* **Selected text**
Seb: I do think the Yongbyon part was the crucial part of the agreement. The possibility of Kim Jong Il acquiring plutonium (more than the 1-2 weapons' worth that he might or might not have acquired when he shut the reactor down under Bush 1, when (note) no international (or unilateral) anything followed) was the possibility that was really, really, really threatening. That was the possibility that might allow him to make nuclear weapons fast and in quantities sufficient to start selling them.

I have already noted that he didn't (according to the US) have enough uranium in 2002 to make even a single weapon. I now add: since as I understand it the whatever-it-was detonated recently was probably a plutonium bomb, there is no evidence that all his cheating has even now yielded enough uranium to make a uranium bomb.

The uranium program was a problem, but it was a vastly less pressing one, and vastly less dangerous. Shutting off the plutonium program was the main deal, and it was accomplished.

"Shutting off the plutonium program was the main deal, and it was accomplished."

But not in any enforceable way, as seen by the international non-reaction when he broke the seals. (Which leads back I suppose to my really cynical conclusions rather than my merely cynical ones).

With respect to "bril: who, exactly, was unclear about Kim's intentions before?" its from 1994 so I could be misremembering, but Kim had just taken power, so it was argued at the time that he could back away from his father's plans if we gave him time.

Sebastian: I think it asks: "How could you ever guarantee [that we won't invade or attack if they give up their weapons programs and allow full inspections]"

* **Task description**
Please say whether each statement agrees with the discussion of North Korea's nuclear programs, answering yes or no and quoting the deciding words: (a) The uranium program is described as less dangerous than the plutonium program. (b) According to the US, Kim had enough uranium in 2002 to make one weapon. (c) The plutonium program was shut off in an enforceable way.

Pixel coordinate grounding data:
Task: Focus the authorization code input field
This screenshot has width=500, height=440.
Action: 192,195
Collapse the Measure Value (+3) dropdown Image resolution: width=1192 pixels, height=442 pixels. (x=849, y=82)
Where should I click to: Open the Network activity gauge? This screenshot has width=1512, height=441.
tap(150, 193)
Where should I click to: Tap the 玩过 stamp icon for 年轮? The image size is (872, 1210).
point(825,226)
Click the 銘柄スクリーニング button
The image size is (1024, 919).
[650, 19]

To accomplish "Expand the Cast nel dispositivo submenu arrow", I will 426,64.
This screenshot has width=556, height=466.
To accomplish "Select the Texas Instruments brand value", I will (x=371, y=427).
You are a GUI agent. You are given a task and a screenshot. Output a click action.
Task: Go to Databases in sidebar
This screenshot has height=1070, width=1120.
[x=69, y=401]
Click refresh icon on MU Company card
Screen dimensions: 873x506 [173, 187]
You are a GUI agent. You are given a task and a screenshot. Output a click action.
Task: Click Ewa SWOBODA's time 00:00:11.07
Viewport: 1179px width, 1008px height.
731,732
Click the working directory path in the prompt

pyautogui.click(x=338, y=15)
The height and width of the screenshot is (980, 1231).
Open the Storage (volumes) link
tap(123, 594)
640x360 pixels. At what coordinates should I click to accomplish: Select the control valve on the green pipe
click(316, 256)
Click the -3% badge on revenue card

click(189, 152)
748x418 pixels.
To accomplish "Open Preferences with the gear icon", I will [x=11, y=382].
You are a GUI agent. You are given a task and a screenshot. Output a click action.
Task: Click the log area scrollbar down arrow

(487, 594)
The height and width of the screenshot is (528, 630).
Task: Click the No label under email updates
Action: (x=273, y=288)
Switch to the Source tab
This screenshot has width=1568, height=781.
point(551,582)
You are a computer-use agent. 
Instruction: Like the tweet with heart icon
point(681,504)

* **Answer area**
(a) Yes: "it was a vastly less pressing one, and vastly less dangerous."
(b) No: "he didn't (according to the US) have enough uranium in 2002 to make even a single weapon."
(c) No: "But not in any enforceable way"